AUGUST 2003 Editorial
The cream of the worlds genetics community converged on
Melbourne in their thousands last month for the Olympics
of Genetics, an international conference held every 5 years.
The conference coincided with the 50th anniversary since James
Watson and Francis Crick determined the structure of DNA. It was
also the first time that the conference had been held since researchers
had sequenced the three billion nucleotides that make up the human
genome.
The conference should have been a celebration, but it was marked
by angst over the directions the field is taking, and who is leading
it there.
Nobel Laureates like John Sulston teamed with Francis Collins,
who led the international effort to sequence the human genome
and keep it in public hands, in their condemnation of the privatisation
of the genome through the patent system.
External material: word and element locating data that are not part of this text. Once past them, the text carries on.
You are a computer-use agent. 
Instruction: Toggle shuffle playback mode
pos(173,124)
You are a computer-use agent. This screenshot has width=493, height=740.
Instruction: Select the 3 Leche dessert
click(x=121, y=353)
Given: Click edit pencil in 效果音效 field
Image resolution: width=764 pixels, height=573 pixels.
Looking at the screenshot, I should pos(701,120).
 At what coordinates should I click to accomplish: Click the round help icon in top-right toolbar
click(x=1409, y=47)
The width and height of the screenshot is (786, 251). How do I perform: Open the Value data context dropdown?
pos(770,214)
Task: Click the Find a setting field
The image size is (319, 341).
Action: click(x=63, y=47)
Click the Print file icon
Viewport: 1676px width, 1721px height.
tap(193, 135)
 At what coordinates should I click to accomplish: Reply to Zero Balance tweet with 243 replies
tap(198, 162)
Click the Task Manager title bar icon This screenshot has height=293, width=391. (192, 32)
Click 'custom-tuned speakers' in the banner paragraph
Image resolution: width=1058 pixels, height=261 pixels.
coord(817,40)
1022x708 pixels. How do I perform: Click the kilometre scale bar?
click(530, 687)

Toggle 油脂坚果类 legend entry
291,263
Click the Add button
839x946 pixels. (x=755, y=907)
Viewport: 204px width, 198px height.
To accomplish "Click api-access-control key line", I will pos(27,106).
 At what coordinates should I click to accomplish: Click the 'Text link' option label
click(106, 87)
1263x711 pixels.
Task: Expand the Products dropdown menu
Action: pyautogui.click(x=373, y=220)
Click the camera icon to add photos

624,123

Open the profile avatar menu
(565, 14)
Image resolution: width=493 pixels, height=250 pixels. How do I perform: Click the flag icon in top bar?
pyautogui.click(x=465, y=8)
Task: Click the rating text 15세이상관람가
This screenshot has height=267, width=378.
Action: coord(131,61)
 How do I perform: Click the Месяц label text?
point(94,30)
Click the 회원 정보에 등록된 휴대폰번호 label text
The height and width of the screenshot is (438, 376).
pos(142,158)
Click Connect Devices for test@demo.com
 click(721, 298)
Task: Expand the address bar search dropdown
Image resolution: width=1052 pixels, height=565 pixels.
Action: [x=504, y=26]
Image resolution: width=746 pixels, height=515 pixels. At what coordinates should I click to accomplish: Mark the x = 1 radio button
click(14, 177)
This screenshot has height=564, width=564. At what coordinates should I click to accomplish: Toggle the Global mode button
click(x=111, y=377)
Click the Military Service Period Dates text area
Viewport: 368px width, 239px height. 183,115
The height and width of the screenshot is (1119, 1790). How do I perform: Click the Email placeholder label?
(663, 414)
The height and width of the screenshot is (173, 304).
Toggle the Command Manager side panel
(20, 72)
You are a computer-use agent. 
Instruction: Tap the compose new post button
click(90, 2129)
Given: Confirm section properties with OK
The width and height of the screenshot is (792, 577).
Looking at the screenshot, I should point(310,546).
Their chief whipping
boy was Malcolm Simons, the Australian maverick who patented 95%
of the genome in the mid-1990s when non-coding DNA was considered
junk.
But one mans trash is another mans treasure, and geneticists
are now finding there is much more to non-coding DNA and are alarmed
that the company Simons cofounded, Genetics Technologies, is now
enforcing its patents.
|
 |
But while the geneticists argued over the principle of public
ownership of DNA, there was little input from the legal community.
Legal opinion was restricted to a forum on privacy issues raised
by genetics, but otherwise debate over DNA patenting was left
to the scientists.
While this month Australasian Science features a special
section on the research presented at the 19th International Congress
of Genetics, we have gone outside the conference for legal comment
on the issue of access to DNA in the genome age.
Matthew Rimmer, an intellectual property lecturer specialising
in agriculture, reveals that the issue is not confined to the
human genome. Rather, private companies are rapidly moving in
on other important genomes, such as rice, with important ramifications
for food security.
The companies that have sequenced these genomes are hiding behind
a combination of contract law, copyright law and patent law to
control access to sequence databases. Already most geneticists
say that their requests for data are being refused.
The sequencing of the genome promised to open up new horizons
for researchers throughout the world. Unless they can band together
to form a fighting fund to challenge these patents in court it
seems many of these horizons will be left unexplored until the
patents expire in coming decades.
Even then scientists will need thorough legal advice to ensure
their research doesnt infringe someone elses intellectual
property. Genetics Technologies, for instance, has already identified
thousands of potential infringements of its patents.